Dikkatleri çeken diğer bir kazı da Leslie Alcock'un 1960lı yılların sonunda Güney Cadbury'deki çalışmasıdır. Yüzyıllardır "Camelot" olarak bilinen bir yerde Alcock, bir tepeye inşa edilmiş Demir Devri'nden kalma bir kale kazısında burasının Neolitik Dönem'den Geç Sakson dönemine kadar iskân edilmiş olduğunu saptamıştır.
"Arthur" döneminde (5. ve 6. yüzyıllar) kale tahkim edilmiş, çevredeki düzlükte yeni binalar ve bu arada büyük bir "şölen" salonu yapılmıştır. Burada Tintagel'de bulunanların eşi çanak çömlek parçalarının bulunması Güney Cadbury'nin de 5. ve 6. yüzyıllarda lüks mallar ticaretinde faal olduğunu göstermiştir. Ayrıca, yeni surları inşa etmek ve korumak için gerekecek insangücü önemli bir yerel kralın varlığına da işaret etmektedir.

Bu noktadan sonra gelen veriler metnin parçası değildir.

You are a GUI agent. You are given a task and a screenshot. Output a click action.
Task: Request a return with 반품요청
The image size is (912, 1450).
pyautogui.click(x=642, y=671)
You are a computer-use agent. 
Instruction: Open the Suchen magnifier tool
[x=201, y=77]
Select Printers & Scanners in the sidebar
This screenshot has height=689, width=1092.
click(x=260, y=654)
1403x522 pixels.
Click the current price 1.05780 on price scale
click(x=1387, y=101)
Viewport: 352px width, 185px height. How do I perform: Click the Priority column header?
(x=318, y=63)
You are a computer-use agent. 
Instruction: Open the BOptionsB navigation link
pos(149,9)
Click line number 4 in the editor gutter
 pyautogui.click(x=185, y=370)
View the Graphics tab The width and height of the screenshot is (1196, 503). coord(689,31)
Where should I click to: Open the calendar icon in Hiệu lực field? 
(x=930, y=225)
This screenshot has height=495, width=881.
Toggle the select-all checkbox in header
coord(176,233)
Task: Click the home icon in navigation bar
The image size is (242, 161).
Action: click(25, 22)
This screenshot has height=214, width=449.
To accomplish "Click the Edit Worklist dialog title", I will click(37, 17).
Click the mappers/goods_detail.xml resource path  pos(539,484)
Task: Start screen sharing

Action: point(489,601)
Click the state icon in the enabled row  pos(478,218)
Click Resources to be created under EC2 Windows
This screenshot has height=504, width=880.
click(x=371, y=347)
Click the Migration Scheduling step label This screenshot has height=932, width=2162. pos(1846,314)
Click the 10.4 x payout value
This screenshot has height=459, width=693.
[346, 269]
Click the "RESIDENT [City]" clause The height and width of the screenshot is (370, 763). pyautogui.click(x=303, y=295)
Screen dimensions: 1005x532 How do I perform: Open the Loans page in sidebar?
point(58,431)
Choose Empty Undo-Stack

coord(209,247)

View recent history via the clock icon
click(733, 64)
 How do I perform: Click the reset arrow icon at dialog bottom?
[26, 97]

  • Winchester Yuvarlak Masası: 13. ya da 14. yüzyılda yapılmış olan bu büyük meşe ağacından masa, VIII. Henry'nin hükümdarlığı zamanında yapılmıştır (Arthur burada, bir Tudor Kralı'na benzemektedir).
548px Winchester   Table ronde du roi Arthur

Kutsal Kâse
Myrddin (Merlin) ve Tristan ile Isolde efsaneleri gibi Kutsal Kâse de Arthur efsanelerine daha sonraları eklenen bağımsız bir efsane olabilir. Kâse, 1190 yıllarında Chretien de Troyes tarafından yazılan Fransız şiiri Perceval'de. ilk ortaya çıktığında sakat Balıkçı Kral'ın şatosunda, içinde ayin ekmekleri sunulan süslü bir tabaktır (Eski Fransızca'da graal). Şiir yarım kaldığı için daha sonraki yazarlara kâseyi çok çeşitli biçimlerde sunma özgürlüğü tanınmıştır. Bunlardan bazıları Hıristiyanlık öncesi, Kelt'lerin tılsımlı kazanlar masallarını yansıtır.
Ancak bu masalların en popüleri, kâseyi Son Yemek'in kupasıyla, san graal ya da "kutsal kâse"yle ilişkilendirendir. Ortaçağ söylencelerine göre bu kutsal emanet, Arimethalı Yusuf'un eline geçmiş, onun ailesi de bunu Glastonbury'de adanın ilk Hıristiyan cemaatinin kurulması sırasında Britanya'ya getirmiştir.
Hiç kuşkusuz Glastonbury keşişleri bu efsanenin oluşmasında üzerlerine düşen rolü oynamışlardır. Yine de arkeologlar Glastonbury'de bu ilk Hıristiyan cemaati söylencesinin doğru olup olmadığını merak etmişlerdir. Ralegh Radford 1950'li yılların sonunda manastırın bazı bölümlerinde kazılar yapmıştır. Sakson binalarının altında çok eski zamanlardan kalma bazı yapılar bulmuş ve bunları kurucuların kilisesi olarak tanımlamıştır.
Ayrıca, eski mezarlıklarda Glastonbury keşişlerinin gerçekten dedikleri yerlerde kazılar yapıp eski zamanlardan kalma mezarlar bulduklarını saptamıştır. On yıl sonra Philip Rahtz, yakınlardaki Glastonbury Tor'da yaptığı kazılarda ahşap bina kalıntıları, maden işçiliği molozları ve bu iskânı Arthur dönemine kadar geri götürmesini sağlayan çömlek parçaları bulmuştur.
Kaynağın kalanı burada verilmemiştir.